2. ontdooien, amplificatie en Cryopreservering van HepaRG cellen

  1. Ontdooien stikstof cryopreserved HepaRG cellen door het onderdompelen van een partij in een 37 ° c bad tot ontdooid. Selecteer een lage doorgang batch (< 20). HepaRG cellen zijn commercieel beschikbaar.
  2. Breng de cellen snel over in een buis van 15 mL die 10 mL prolifererend medium bevat en Centrifugeer gedurende 5 min (200 x g, 4 °c).
  3. Gooi de supernatant weg en regeer de cellen met 5 mL prolifererend medium.
  4. Tel de cellen en Verdun met het oog op plaat 2,5 x 104 cellen/cm2.
  5. Vernieuw het medium elke 2 of 3 dagen. Cellen vermenigvuldigen met een verdubbelingstijd van ongeveer 24 uur.
  6. Ontkoppel heparine cellen wanneer bij 80% confluentie door 3-5 min incubatie met trypsine oplossing 0,05%. Verzamel de cellen in het prolifererende medium en Centrifugeer gedurende 5 min (200 x g, 4 °c).
  7. Gooi de supernatant weg en regeer de cellen met 5 mL prolifererend medium.
  8. Tel de cellen en Verdun met het oog op plaat 2,5 x 104 cellen/cm2.
  9. In dit stadium versterkt u de cellen door stappen 2.5-2.8 te herhalen om een passend aantal cellen te bereiken om experimenten te starten, of invriezen zoals in stap 2,10.
  10. Om invriezen heparine cellen, loskoppelen van de cellen 24 h na het bekleden met 3-5 min incubatie met trypsine oplossing 0,05%. Verzamel de cellen in het prolifererende medium en Centrifugeer gedurende 5 min (200 x g, 4 °c). Gooi het supernatant weg, regeer de cellen in 1 ml/batch Vries medium, 1,5 x 106 cellen/batch en invriezen de batches in vloeibare stikstof.

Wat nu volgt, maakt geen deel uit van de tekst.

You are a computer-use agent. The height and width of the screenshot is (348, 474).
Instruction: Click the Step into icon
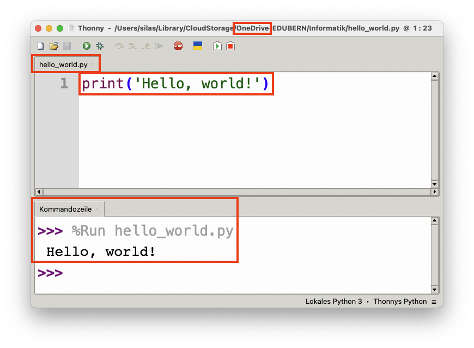click(x=132, y=46)
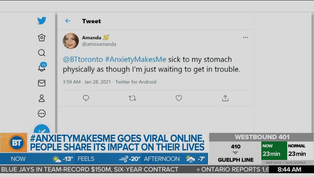Open Amanda's profile picture

(71, 41)
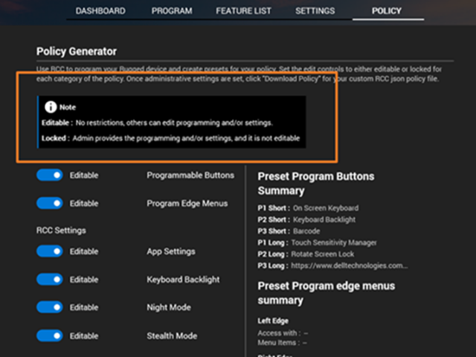Toggle the Night Mode editable switch
The height and width of the screenshot is (357, 476).
(x=49, y=307)
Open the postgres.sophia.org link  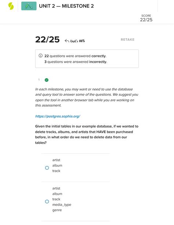(58, 116)
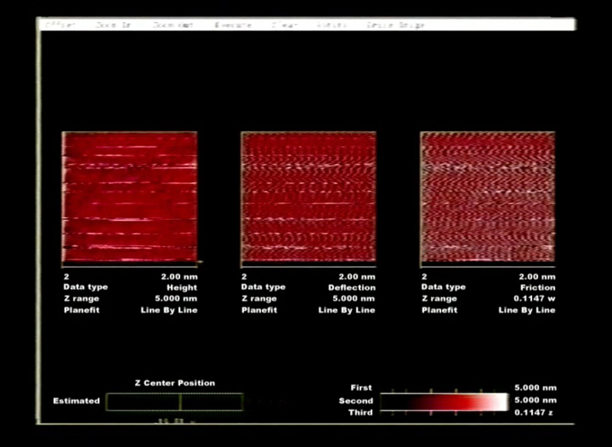This screenshot has width=612, height=447.
Task: Click the last menu item, Erase Image
Action: click(395, 25)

3. differentiatie van HepaRG cellen (dag 0 – 21) (Figuur 1A)

  1. Dag 0. Zaad HepaRG cellen bij lage dichtheid (2,5 x 104 cellen/cm2) in cultuur behandelde gerechten met een passende hoeveelheid proliferatie medium (Figuur 1B). Voor elke bepaling moeten twee gerechten worden geplateerd (olie rode O-kleuring, FACS-analyse, qPCR): één voor controle cellen en één voor OLEAAT-behandelde cellen. Als het uitvoeren van AUTO'S metingen (stap 8), zaai de cellen parallel in transparante glazen bodem gerechten. Als een controle, oogst één onbehandeld gerecht (prolifererende cellen dag 0) voor het uitvoeren van genexpressie analyse van differentiatie marker genen (zie stap 3,6).
  2. Dag 2 en dag 4. Verander het medium met de juiste hoeveelheid proliferatie medium en laat de cellen groeien tot samenvloeiing.
  3. Dag 7. Cellen moeten 100% Confluent Health zijn (Figuur 1C). Was de cellen één keer met 1x fosfaat-gebufferde zoutoplossing (PBS). Verwijder 1x PBS en voeg een geschikte hoeveelheid differentiatie medium toe.
  4. Dag 8, 9, 12, 15, 18.  Was de cellen één keer met 1x PBS. Verwijder 1x PBS en voeg een geschikte hoeveelheid differentiatie medium toe.
  5. Dag 21. Observeer HepaRG cellen onder een microscoop en zorg ervoor dat de cellen confluente gedifferentieerde culturen zijn (Figuur 1D).
  6. Als een controle, oogst een controle schotel (gedifferentieerde cellen dag 21) voor het uitvoeren van genexpressie analyse (stap 7) van differentiatie marker genen (Figuur 1E).
  7. Op dag 21, gedifferentieerde HepaRG cellen kunnen worden cryopreserved in vloeibare-stikstof.

4. inductie van vesiculaire steatose (dag 21 – 26)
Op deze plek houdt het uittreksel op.